Initially, the problem presents itself as follows: no matter how distinct, how obtrusive and indubitable any momentary actualization may be, meaning can represent the world accessible from a given position only in the form of a referential surplus, that is, as an excess of connective possibilities that cannot be actualized all at once. Instead of presenting a world, the medium of meaning refers to a selective processing. This is true even when concepts, descriptions, or semantics referring to the world are generated within the world. Actualized meaning always comes about selectively and refers to further selections. It is therefore fair to say that meaning is constituted by the distinction between actuality and potentiality (or between the real as momentary given and as possibility). This implies and confirms that the medium of meaning is itself a form constituted by a specific distinction. But this raises the further question of how to comprehend the selective processing of meaning and in what ways it is accomplished.

… we understand space and time to be media of the measurement and calculation of objects (hence not forms of intuition!). By measurement and calculation we do not have in mind culturally introduced criteria; rather, we are thinking of the neurophysiological operation of the brain.

… From the internal viewpoint of conscious operations or communication, the world is always already temporally and spatially disclosed. They have no power to control, let alone prevent, the operations that bring about this disclosure; only in positioning objects within these media do they have a certain freedom. This accounts for a certain uniformity of the space and time that is presupposed in any meaningful constitution of objects and that can be used as a medium. This uniformity is needed to apprehend discontinuities, caesurae, and boundaries, as well as to estimate distances in both space and time.

The ability to identify places independently of the objects that occupy these places generates space and time.

… One cannot do without the other, and this is why variety remains bound to redundancy. In time, the same formal accomplishment is tied to the identity of objects that can be recognized and confirmed in new situations, even though the temporal conditions may have changed. Space makes it possible for objects to leave their places. Time makes it necessary for places to leave their objects. In this way, contingency is furnished with necessity and necessity with contingency. The separation of the two media thus permits the unfolding, in the world, of the modal-theoretical paradox that the necessary is contingent and contingency necessary — this is already accomplished by perception, independently of any modal-logical solution to the problem.
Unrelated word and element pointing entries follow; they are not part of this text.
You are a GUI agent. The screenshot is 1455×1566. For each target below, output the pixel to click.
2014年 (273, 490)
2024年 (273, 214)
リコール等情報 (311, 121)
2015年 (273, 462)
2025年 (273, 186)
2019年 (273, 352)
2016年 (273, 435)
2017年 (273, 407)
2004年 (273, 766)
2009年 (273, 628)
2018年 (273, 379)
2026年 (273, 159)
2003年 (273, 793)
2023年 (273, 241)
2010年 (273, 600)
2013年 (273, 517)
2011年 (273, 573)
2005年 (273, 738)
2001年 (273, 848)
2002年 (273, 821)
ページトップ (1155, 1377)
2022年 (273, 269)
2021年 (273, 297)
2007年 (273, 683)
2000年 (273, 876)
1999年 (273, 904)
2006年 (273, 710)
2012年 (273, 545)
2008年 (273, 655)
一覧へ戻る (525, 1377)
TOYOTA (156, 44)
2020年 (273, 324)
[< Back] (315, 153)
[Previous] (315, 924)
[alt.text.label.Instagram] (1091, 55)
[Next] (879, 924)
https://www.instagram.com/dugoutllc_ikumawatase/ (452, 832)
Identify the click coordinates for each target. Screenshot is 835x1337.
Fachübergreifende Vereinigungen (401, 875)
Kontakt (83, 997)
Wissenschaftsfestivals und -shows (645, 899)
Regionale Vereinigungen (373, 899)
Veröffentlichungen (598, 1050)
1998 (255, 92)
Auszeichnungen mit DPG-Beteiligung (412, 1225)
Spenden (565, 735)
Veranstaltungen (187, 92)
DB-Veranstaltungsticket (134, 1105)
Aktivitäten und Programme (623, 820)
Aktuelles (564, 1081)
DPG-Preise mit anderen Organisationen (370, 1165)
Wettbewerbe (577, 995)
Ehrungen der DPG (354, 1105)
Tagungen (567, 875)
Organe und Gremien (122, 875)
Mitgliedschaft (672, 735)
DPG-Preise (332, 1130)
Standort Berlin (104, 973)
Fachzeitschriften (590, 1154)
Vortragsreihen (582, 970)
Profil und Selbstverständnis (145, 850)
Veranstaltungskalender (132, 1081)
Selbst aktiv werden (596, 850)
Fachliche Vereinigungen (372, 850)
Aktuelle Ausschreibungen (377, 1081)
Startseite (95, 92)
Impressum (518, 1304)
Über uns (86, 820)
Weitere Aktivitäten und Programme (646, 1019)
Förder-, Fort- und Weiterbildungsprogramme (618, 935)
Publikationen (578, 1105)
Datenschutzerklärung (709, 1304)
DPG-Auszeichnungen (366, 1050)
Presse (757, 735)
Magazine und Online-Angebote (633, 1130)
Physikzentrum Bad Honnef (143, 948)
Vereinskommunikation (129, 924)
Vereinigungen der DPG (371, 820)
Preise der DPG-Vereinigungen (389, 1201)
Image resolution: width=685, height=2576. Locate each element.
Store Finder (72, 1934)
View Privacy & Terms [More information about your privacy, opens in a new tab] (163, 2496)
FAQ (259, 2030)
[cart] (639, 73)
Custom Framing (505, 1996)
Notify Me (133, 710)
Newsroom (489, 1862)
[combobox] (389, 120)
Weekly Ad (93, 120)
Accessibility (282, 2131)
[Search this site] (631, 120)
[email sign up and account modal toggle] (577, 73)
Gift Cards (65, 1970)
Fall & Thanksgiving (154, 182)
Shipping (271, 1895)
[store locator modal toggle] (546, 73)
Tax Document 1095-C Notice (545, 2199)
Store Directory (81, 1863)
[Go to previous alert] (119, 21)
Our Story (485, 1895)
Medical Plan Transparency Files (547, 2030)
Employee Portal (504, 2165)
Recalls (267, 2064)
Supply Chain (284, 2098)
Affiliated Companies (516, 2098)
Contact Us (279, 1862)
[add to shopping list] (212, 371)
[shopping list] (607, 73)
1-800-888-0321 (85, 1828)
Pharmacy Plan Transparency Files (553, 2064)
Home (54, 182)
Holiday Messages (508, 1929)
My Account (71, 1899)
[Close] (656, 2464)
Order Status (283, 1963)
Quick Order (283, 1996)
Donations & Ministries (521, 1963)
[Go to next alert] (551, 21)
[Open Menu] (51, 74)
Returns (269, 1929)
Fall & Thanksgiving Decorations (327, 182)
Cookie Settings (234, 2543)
An occupied space creates an atmosphere. Atmosphere is always what the individual objects that occupy places are not, the other side of their form, what perishes along with them. This explains the “invulnerability” of atmosphere, along with its dependency on a given occupied space. Atmosphere is a kind of excess effect caused by the difference between places. It cannot be analyzed by describing places, nor is it reducible to places. It comes into being each time an object occupies a place and creates an ambiance that is neither identical to the object nor able to exist without it. Atmosphere makes visible both the unity of the difference that constitutes space and the invisibility of space as a medium for the creation of forms. But it is not the same as space, which, as a medium, can never become visible.

… the wealth of artistic possibilities rests on an imitation of the differential structure of space and time — not, as common belief has it, on an imitation of objects in the world of real space/time. Even “abstract” art creates and places objects. Otherwise it could accomplish nothing. But abstract art takes the liberty of unfolding these objects according to the logic of space and time and leaves it to the individual artwork to create a convincing arrangement.